Dataset entries
▬▬▬

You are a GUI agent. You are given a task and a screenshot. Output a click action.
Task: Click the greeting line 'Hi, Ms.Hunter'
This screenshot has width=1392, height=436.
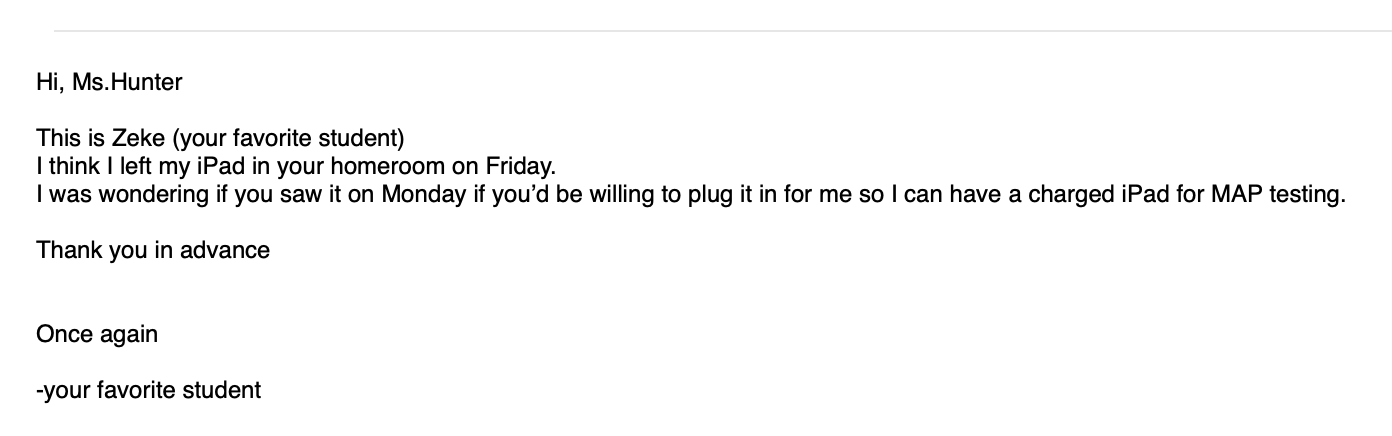tap(109, 83)
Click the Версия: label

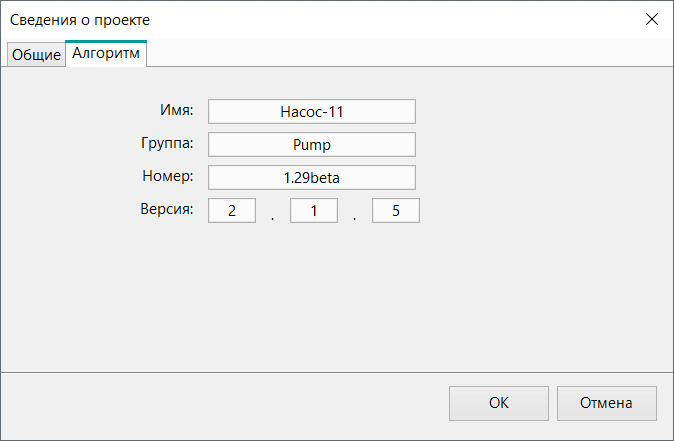166,210
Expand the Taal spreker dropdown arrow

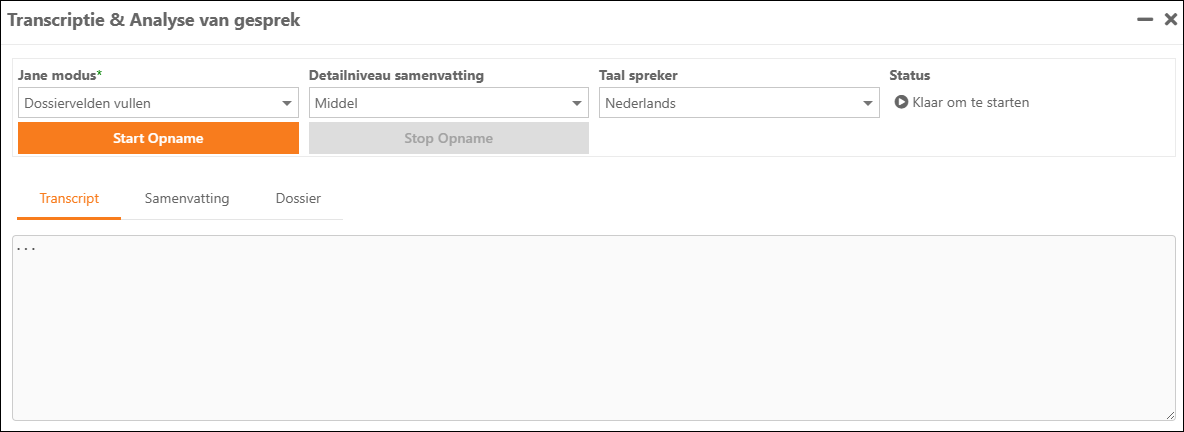tap(868, 103)
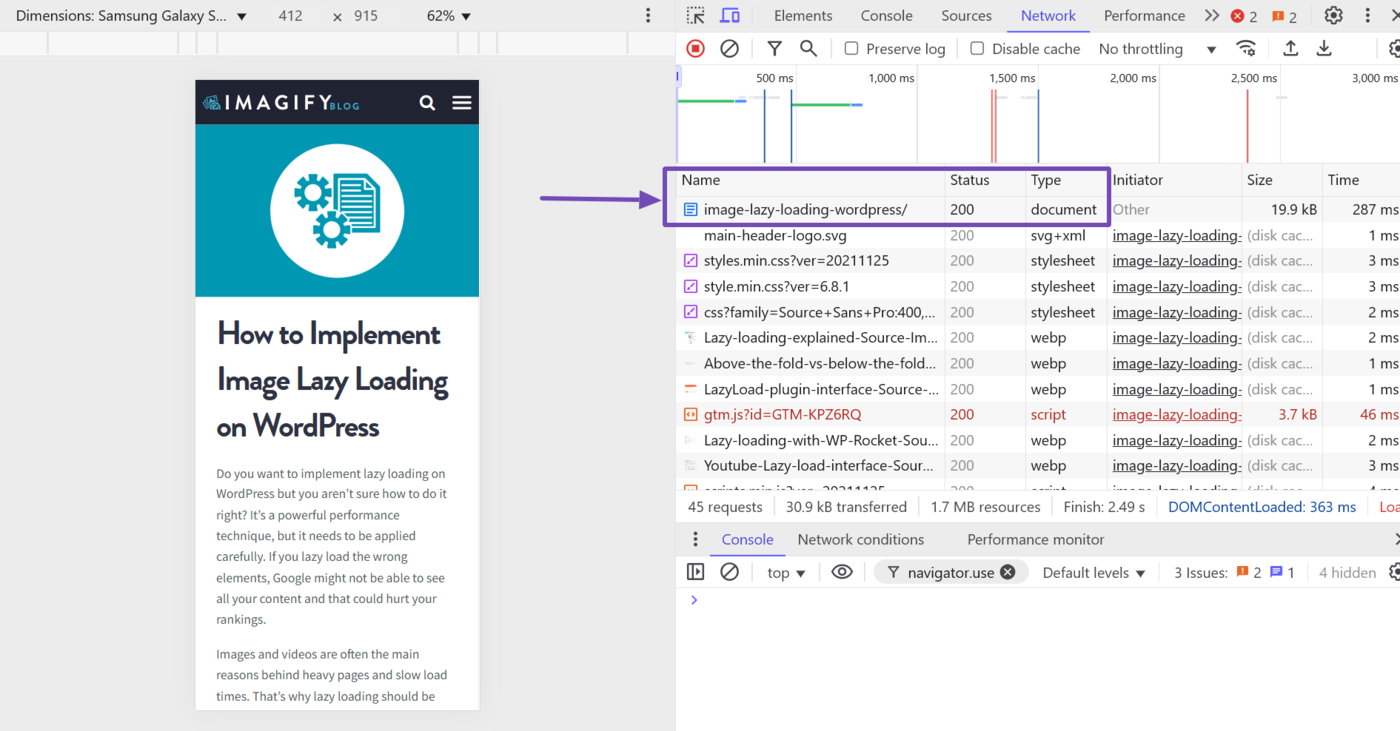Stop recording network log
Image resolution: width=1400 pixels, height=731 pixels.
[695, 48]
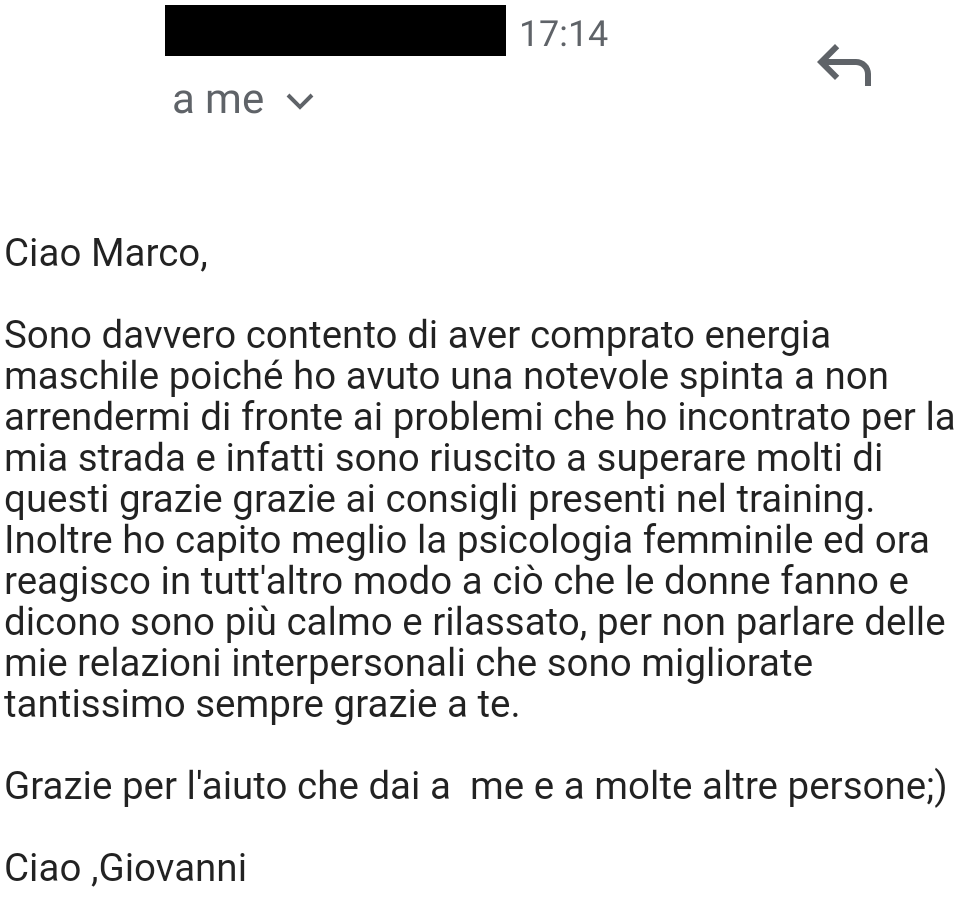
Task: Click the greeting "Ciao Marco,"
Action: point(106,253)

▬▬▬

Problem requirements: Send back every record exactly as it stands, except the pictures.

Output:
You are a GUI agent. You are given a task and a screenshot. Output a click action.
Task: Click the greeting line 'Hi, Ms.Hunter'
This screenshot has width=1392, height=436.
tap(109, 83)
Click the Версия: label

166,210
Expand the Taal spreker dropdown arrow

tap(868, 103)
Stop recording network log
Image resolution: width=1400 pixels, height=731 pixels.
[695, 48]
Task: Click the greeting "Ciao Marco,"
Action: point(106,253)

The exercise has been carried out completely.